• [Work to complete]
Wherever the string "will" appears in a line of the listing below, report that line.

━━━━━━━━

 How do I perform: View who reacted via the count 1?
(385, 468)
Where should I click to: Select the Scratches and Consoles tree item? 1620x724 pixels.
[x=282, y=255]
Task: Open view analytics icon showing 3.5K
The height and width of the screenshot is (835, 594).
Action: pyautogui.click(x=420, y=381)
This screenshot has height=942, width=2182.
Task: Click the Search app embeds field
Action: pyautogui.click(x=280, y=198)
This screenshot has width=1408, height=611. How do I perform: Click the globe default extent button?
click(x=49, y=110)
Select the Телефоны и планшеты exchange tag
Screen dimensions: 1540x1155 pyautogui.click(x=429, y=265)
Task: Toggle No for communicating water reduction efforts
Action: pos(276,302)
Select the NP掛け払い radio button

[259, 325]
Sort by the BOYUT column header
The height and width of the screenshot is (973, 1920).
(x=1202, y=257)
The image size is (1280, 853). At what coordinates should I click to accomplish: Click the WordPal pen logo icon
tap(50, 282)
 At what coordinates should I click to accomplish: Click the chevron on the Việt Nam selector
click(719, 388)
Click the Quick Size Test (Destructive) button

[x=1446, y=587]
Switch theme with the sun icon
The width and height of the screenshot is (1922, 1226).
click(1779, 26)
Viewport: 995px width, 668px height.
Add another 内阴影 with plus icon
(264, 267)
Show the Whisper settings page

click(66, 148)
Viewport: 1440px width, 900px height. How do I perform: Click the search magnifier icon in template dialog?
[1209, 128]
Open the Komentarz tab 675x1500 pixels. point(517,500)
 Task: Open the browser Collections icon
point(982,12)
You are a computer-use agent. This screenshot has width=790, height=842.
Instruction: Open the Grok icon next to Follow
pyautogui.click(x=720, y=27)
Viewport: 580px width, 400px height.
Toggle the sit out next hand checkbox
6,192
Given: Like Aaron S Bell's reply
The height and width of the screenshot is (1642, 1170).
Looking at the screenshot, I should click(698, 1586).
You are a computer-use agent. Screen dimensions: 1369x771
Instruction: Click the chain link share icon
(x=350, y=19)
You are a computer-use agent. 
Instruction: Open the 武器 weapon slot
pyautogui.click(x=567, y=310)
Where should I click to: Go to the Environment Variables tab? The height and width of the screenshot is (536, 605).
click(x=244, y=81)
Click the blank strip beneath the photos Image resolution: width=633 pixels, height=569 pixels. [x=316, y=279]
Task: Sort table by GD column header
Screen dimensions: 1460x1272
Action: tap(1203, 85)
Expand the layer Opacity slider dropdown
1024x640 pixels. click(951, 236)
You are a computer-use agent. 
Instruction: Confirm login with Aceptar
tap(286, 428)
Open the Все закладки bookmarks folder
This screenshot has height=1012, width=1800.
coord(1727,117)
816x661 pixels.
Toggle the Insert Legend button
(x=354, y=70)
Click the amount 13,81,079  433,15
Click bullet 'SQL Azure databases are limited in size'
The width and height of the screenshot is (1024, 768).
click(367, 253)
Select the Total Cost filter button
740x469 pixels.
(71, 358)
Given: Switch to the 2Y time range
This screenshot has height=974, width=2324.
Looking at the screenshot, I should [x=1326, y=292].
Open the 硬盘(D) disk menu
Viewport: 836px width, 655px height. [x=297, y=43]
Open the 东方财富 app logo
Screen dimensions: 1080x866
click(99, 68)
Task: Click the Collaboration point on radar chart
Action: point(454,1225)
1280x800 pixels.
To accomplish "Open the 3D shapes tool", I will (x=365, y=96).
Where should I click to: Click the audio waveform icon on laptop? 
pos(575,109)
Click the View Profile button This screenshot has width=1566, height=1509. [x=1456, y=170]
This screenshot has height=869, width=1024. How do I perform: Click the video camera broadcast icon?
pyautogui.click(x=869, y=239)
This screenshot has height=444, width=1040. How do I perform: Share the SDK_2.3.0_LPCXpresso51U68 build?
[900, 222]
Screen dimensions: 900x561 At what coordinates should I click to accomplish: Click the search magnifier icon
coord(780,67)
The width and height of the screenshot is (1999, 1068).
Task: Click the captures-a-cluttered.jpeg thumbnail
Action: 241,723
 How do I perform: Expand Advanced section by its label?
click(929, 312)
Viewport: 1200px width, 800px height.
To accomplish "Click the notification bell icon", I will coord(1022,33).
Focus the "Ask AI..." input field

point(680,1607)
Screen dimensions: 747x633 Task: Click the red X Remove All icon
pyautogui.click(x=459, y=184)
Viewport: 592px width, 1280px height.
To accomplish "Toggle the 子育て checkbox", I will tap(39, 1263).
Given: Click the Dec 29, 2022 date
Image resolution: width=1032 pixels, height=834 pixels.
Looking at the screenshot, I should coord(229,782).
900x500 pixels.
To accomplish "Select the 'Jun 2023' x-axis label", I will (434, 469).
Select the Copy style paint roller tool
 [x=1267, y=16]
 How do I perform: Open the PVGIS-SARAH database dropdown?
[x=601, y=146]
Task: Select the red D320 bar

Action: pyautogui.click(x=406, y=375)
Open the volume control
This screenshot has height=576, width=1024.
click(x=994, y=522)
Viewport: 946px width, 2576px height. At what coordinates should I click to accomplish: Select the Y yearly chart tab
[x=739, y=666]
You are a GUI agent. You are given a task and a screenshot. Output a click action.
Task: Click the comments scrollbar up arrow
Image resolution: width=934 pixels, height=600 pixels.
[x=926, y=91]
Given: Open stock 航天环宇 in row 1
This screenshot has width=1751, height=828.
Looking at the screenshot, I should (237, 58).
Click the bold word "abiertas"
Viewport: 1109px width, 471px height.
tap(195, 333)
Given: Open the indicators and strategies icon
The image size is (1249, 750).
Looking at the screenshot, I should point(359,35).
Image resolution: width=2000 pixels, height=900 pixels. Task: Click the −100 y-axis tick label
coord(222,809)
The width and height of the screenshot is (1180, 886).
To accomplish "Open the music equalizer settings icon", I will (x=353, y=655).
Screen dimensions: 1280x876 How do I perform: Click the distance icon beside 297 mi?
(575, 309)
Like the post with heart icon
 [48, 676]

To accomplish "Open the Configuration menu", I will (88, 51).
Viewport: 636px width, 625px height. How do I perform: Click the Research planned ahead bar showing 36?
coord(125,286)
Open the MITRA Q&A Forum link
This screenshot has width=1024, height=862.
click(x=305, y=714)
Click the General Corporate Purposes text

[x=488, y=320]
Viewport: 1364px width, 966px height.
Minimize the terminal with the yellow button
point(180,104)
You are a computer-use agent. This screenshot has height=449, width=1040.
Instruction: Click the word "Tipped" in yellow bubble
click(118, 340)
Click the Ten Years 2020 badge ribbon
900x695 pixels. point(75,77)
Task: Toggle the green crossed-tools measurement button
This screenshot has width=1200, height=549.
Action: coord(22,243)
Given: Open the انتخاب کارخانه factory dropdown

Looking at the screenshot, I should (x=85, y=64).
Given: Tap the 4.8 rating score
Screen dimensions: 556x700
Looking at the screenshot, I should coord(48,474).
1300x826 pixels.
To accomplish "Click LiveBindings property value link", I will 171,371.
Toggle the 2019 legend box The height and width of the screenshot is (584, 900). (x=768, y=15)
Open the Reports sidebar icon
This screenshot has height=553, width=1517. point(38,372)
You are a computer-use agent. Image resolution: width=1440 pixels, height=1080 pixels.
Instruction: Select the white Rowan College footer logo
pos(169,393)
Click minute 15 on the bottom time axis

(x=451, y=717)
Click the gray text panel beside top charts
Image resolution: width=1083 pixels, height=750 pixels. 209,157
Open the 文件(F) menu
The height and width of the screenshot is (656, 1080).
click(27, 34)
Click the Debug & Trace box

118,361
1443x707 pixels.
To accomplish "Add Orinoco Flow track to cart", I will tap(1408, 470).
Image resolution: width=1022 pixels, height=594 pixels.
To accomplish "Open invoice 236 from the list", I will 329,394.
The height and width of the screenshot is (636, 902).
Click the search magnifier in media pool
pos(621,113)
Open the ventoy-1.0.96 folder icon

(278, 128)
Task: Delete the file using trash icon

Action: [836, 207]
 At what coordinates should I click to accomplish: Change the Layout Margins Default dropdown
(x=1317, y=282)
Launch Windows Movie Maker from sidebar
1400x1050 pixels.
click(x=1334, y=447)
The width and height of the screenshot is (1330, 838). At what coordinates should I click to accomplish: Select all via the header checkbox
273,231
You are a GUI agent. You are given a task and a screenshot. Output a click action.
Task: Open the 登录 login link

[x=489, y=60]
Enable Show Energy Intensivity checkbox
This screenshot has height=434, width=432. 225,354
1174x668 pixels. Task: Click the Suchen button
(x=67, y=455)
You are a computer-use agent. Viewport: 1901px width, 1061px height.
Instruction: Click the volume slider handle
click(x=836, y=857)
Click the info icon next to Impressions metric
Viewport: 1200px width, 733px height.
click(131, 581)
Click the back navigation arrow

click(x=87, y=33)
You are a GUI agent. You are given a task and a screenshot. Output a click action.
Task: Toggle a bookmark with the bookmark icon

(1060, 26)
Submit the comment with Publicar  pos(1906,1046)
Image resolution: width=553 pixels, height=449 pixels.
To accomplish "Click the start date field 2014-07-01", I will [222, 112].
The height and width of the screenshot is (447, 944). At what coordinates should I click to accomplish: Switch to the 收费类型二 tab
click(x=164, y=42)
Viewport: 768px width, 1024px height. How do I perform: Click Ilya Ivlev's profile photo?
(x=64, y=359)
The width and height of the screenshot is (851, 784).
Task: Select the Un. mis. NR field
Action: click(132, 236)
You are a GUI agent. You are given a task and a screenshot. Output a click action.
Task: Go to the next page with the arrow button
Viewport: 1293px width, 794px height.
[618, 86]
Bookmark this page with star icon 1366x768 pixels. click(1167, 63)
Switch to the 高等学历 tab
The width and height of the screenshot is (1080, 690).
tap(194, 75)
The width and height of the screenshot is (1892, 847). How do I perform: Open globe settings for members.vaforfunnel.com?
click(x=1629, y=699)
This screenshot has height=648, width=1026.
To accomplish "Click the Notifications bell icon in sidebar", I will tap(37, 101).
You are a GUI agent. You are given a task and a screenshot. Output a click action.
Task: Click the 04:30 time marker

━━━━━━━━

• [Solution for this task]
To accomplish "Open the 3D shapes tool", I will (x=365, y=96).
To accomplish "Click the notification bell icon", I will coord(1022,33).
To accomplish "Toggle the 子育て checkbox", I will tap(39, 1263).
To accomplish "Select the 'Jun 2023' x-axis label", I will (434, 469).
To accomplish "Open the music equalizer settings icon", I will (x=353, y=655).
To accomplish "Open the Configuration menu", I will (88, 51).
To accomplish "Click LiveBindings property value link", I will 171,371.
To accomplish "Add Orinoco Flow track to cart", I will tap(1408, 470).
To accomplish "Open invoice 236 from the list", I will 329,394.
To accomplish "Click the start date field 2014-07-01", I will [222, 112].
To accomplish "Click the Notifications bell icon in sidebar", I will tap(37, 101).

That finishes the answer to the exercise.